A new programme to get more young people into construction jobs is set to be scaled up after a successful bricklaying pilot in Teesside.
The occupational traineeship in bricklaying has been developed by CITB as a way of helping students bridge the gap between college and a construction job. This was established because currently only 41% of students on Further Education construction courses join the sector.
The bricklaying pilot took place at Hartlepool College this summer. Students trained in a working site environment, building a bungalow and garage, followed by a work placement with local construction employers to gain vital on-the-job experience. Employers received £1,000 per trainee to cover the cost of work placements
Of the 14 trainees who completed the course, nine have got onto an apprenticeship. Now, three new occupational traineeships are being developed by CITB, in carpentry and joinery, drylining, and painting and decorating, with the aim of 8,000 learners taking them by 2025.
The occupational traineeship in bricklaying has been developed in partnership with the Education and Skills Funding Agency (ESFA), the Home Builders Federation (HBF), Association of Colleges (AoC), and the British Association of Construction Heads (BACH).
Tim Balcon, Chief Executive of CITB, said:
“Our forecasts predict that we will need to recruit an additional 217,000 workers by 2025 just to meet demand, including over 7,000 bricklayers. Schemes like this are essential therefore in attracting new recruits to the industry, providing them with the skills and support they need, and getting them to work. Congratulations to all the new apprentices from Hartlepool who I have no doubt will have long, rewarding careers in the industry.”
Occupational traineeships have been developed to support the largest-ever expansion of traineeships, as part of the government’s Plan for Jobs to ensure more young people have access to high quality training. The Chancellor confirmed an additional £126 million in the March budget to continue the expansion of traineeships.
Minister for Skills, Alex Burghart, said:
“It’s fantastic to see trainees in Teesside getting the skills they need to take on in-demand apprenticeships in the local construction industry.
“Traineeships are a brilliant way for young people to get on the career ladder, and help them get the skills, experience and confidence they need to enter work.”

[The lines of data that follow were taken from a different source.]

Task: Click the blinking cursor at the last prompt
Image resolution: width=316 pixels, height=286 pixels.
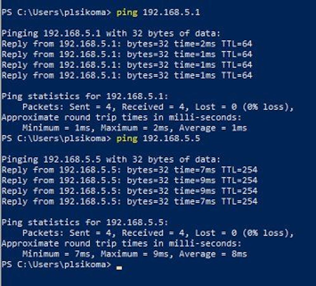Action: tap(119, 268)
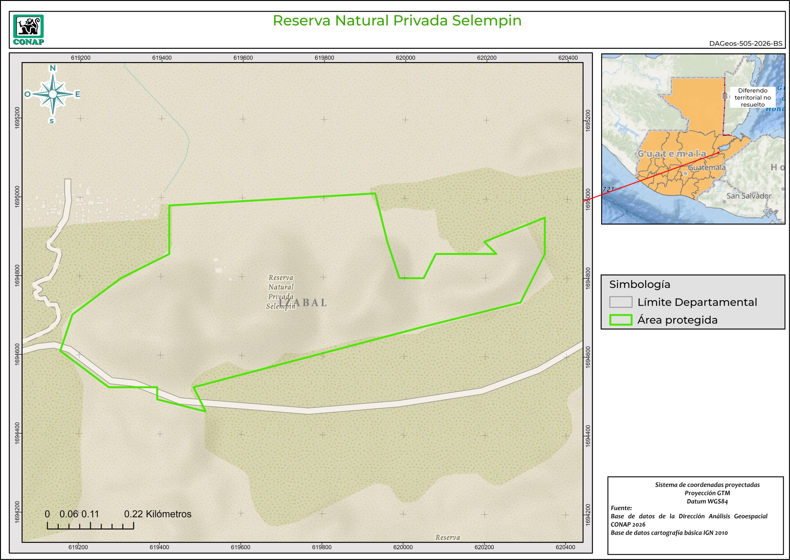This screenshot has width=790, height=560.
Task: Click the map title Reserva Natural Privada Selempin
Action: [x=397, y=21]
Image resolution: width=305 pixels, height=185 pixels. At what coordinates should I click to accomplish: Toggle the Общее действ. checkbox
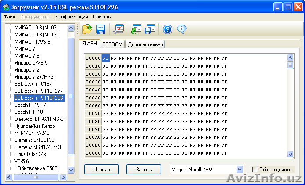(x=255, y=170)
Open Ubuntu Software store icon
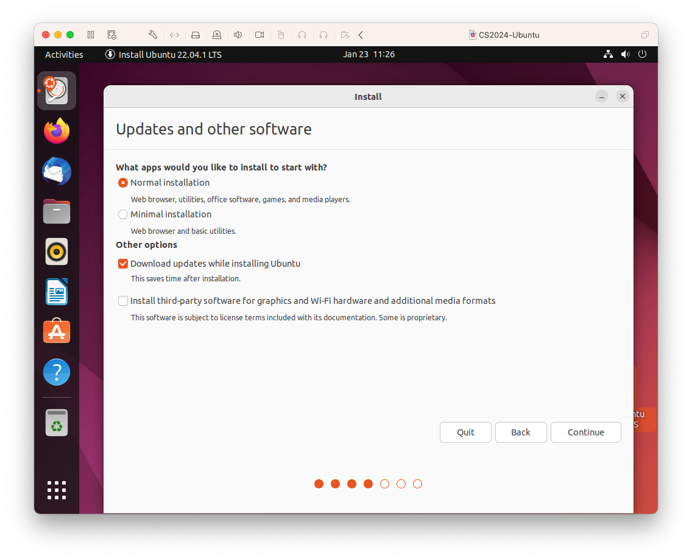This screenshot has width=692, height=559. [x=57, y=332]
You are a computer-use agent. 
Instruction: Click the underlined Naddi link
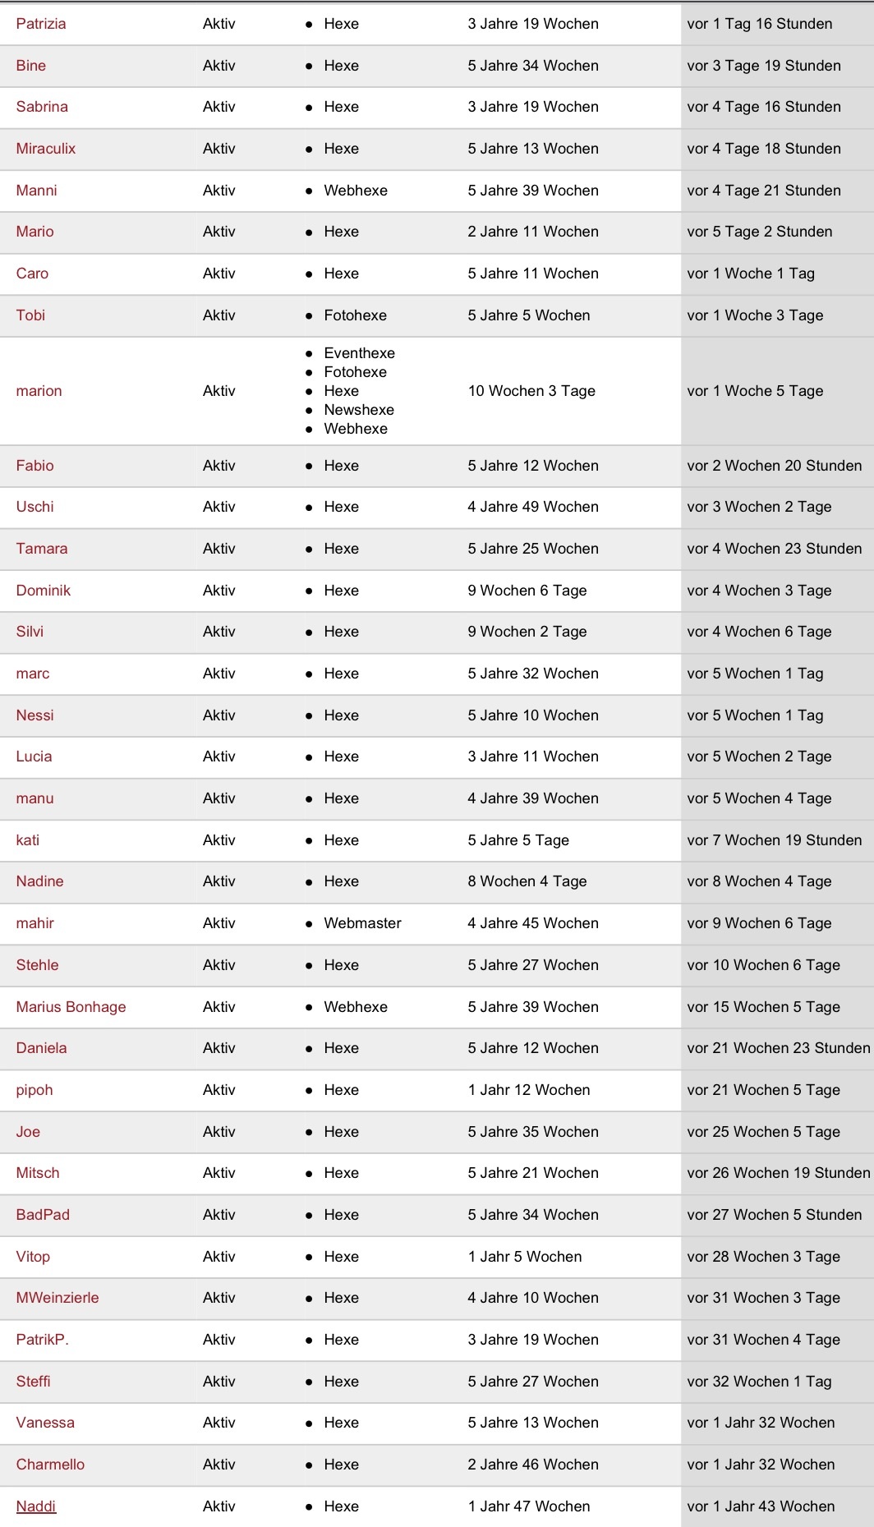pyautogui.click(x=36, y=1506)
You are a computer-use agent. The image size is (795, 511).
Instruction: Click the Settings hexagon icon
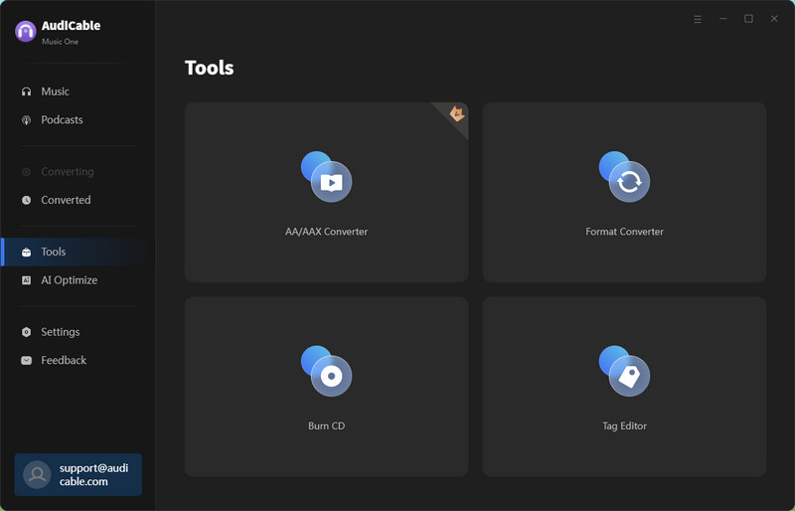tap(27, 332)
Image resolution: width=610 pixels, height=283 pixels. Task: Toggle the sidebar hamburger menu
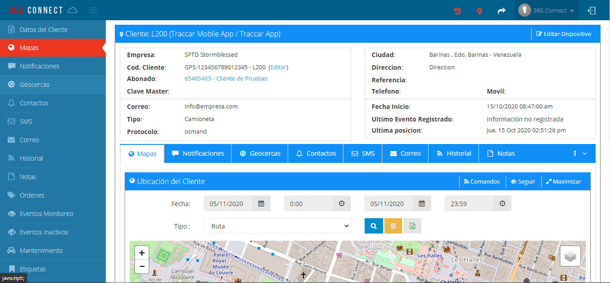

John Cartwright from Hartlepool College, said:
“Traineeships are an essential area in the fundamental development of learners in order for them to make that step into the world of work. This occupational traineeship in brickwork gave both employers and learners the opportunity to ‘try before you buy’ before fully committing to an apprenticeship. At Hartlepool College we were delighted to be selected as the pilot provider which enabled us to have our fingerprints on what we see a huge step in transforming lives of young construction learners entering the world of work.”
Graham Hasting-Evans, President of the British Association of Construction Heads (BACH), said:
“The construction industry presents a fantastic opportunity for young people who have practical skills to earn a great living and contribute to our society through better and greener housing and civil engineering infrastructure.
“Traineeships are a brilliant way of helping those who are less academic to get on to construction apprenticeships which will kickstart their future careers. It is great to see this initiative, supported by Hartlepool and BACH, successfully get off the ground and provide a model for other construction occupations.”